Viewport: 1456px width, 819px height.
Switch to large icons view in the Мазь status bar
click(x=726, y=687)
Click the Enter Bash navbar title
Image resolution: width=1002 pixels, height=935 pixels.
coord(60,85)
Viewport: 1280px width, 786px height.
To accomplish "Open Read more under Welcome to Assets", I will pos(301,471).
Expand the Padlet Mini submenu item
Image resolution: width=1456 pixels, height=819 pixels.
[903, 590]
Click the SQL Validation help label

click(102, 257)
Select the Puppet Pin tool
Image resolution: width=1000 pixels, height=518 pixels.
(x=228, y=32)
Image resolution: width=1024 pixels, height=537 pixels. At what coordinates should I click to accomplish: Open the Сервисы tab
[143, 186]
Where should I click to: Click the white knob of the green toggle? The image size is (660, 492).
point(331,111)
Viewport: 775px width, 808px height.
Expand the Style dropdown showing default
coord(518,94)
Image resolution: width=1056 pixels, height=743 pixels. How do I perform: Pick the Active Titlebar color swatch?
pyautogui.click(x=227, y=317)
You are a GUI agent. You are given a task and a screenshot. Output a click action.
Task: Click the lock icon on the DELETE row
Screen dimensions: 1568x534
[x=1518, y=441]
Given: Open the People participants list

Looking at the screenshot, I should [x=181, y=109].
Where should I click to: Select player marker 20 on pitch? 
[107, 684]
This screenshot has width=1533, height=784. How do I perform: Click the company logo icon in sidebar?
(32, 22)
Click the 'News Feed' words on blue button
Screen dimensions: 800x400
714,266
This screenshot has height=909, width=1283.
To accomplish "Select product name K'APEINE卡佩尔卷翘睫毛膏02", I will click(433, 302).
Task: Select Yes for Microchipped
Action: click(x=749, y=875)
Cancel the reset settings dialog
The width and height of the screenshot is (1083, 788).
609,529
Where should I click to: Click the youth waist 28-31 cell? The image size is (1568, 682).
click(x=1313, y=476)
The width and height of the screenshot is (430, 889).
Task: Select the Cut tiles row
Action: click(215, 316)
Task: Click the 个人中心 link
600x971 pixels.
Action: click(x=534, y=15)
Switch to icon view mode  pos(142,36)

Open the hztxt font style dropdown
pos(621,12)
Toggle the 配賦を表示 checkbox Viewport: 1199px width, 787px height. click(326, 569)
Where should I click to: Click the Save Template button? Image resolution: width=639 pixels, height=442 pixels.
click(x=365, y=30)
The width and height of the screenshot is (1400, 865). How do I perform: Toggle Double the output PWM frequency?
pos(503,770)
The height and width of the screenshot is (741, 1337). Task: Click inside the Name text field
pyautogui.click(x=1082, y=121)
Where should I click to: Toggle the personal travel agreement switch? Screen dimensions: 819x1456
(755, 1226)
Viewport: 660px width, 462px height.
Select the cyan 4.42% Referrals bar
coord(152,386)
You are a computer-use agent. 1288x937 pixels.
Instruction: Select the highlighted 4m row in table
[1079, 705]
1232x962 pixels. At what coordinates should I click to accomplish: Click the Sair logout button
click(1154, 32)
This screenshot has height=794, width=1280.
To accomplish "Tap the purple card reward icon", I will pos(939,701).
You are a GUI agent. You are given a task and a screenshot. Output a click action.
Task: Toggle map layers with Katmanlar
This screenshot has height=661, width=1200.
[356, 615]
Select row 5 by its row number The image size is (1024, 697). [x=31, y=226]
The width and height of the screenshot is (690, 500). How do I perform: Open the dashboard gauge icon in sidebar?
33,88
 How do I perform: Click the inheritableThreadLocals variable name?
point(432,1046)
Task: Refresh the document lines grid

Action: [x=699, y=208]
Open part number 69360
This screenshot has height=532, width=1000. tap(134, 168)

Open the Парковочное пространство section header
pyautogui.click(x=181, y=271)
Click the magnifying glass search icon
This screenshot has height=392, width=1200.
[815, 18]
________________________________________
### [PROMPT]
Copy the listing in full, and keep every word exactly as it is.

### [WRITTEN SOLUTION]
Viewport: 1456px width, 819px height.
Switch to large icons view in the Мазь status bar
click(x=726, y=687)
Click the Enter Bash navbar title
Image resolution: width=1002 pixels, height=935 pixels.
coord(60,85)
Viewport: 1280px width, 786px height.
To accomplish "Open Read more under Welcome to Assets", I will pos(301,471).
Expand the Padlet Mini submenu item
Image resolution: width=1456 pixels, height=819 pixels.
[903, 590]
Click the SQL Validation help label

click(102, 257)
Select the Puppet Pin tool
Image resolution: width=1000 pixels, height=518 pixels.
(x=228, y=32)
Image resolution: width=1024 pixels, height=537 pixels. At what coordinates should I click to accomplish: Open the Сервисы tab
[143, 186]
Where should I click to: Click the white knob of the green toggle? The image size is (660, 492).
point(331,111)
Viewport: 775px width, 808px height.
Expand the Style dropdown showing default
coord(518,94)
Image resolution: width=1056 pixels, height=743 pixels. How do I perform: Pick the Active Titlebar color swatch?
pyautogui.click(x=227, y=317)
You are a GUI agent. You are given a task and a screenshot. Output a click action.
Task: Click the lock icon on the DELETE row
Screen dimensions: 1568x534
[x=1518, y=441]
Given: Open the People participants list

Looking at the screenshot, I should [x=181, y=109].
Where should I click to: Select player marker 20 on pitch? 
[107, 684]
This screenshot has width=1533, height=784. How do I perform: Click the company logo icon in sidebar?
(32, 22)
Click the 'News Feed' words on blue button
Screen dimensions: 800x400
714,266
This screenshot has height=909, width=1283.
To accomplish "Select product name K'APEINE卡佩尔卷翘睫毛膏02", I will click(433, 302).
Task: Select Yes for Microchipped
Action: click(x=749, y=875)
Cancel the reset settings dialog
The width and height of the screenshot is (1083, 788).
609,529
Where should I click to: Click the youth waist 28-31 cell? The image size is (1568, 682).
click(x=1313, y=476)
The width and height of the screenshot is (430, 889).
Task: Select the Cut tiles row
Action: click(215, 316)
Task: Click the 个人中心 link
600x971 pixels.
Action: click(x=534, y=15)
Switch to icon view mode  pos(142,36)

Open the hztxt font style dropdown
pos(621,12)
Toggle the 配賦を表示 checkbox Viewport: 1199px width, 787px height. click(326, 569)
Where should I click to: Click the Save Template button? Image resolution: width=639 pixels, height=442 pixels.
click(x=365, y=30)
The width and height of the screenshot is (1400, 865). How do I perform: Toggle Double the output PWM frequency?
pos(503,770)
The height and width of the screenshot is (741, 1337). Task: Click inside the Name text field
pyautogui.click(x=1082, y=121)
Where should I click to: Toggle the personal travel agreement switch? Screen dimensions: 819x1456
(755, 1226)
Viewport: 660px width, 462px height.
Select the cyan 4.42% Referrals bar
coord(152,386)
You are a computer-use agent. 1288x937 pixels.
Instruction: Select the highlighted 4m row in table
[1079, 705]
1232x962 pixels. At what coordinates should I click to accomplish: Click the Sair logout button
click(1154, 32)
This screenshot has height=794, width=1280.
To accomplish "Tap the purple card reward icon", I will pos(939,701).
You are a GUI agent. You are given a task and a screenshot. Output a click action.
Task: Toggle map layers with Katmanlar
This screenshot has height=661, width=1200.
[356, 615]
Select row 5 by its row number The image size is (1024, 697). [x=31, y=226]
The width and height of the screenshot is (690, 500). How do I perform: Open the dashboard gauge icon in sidebar?
33,88
 How do I perform: Click the inheritableThreadLocals variable name?
point(432,1046)
Task: Refresh the document lines grid

Action: [x=699, y=208]
Open part number 69360
This screenshot has height=532, width=1000. tap(134, 168)

Open the Парковочное пространство section header
pyautogui.click(x=181, y=271)
Click the magnifying glass search icon
This screenshot has height=392, width=1200.
[815, 18]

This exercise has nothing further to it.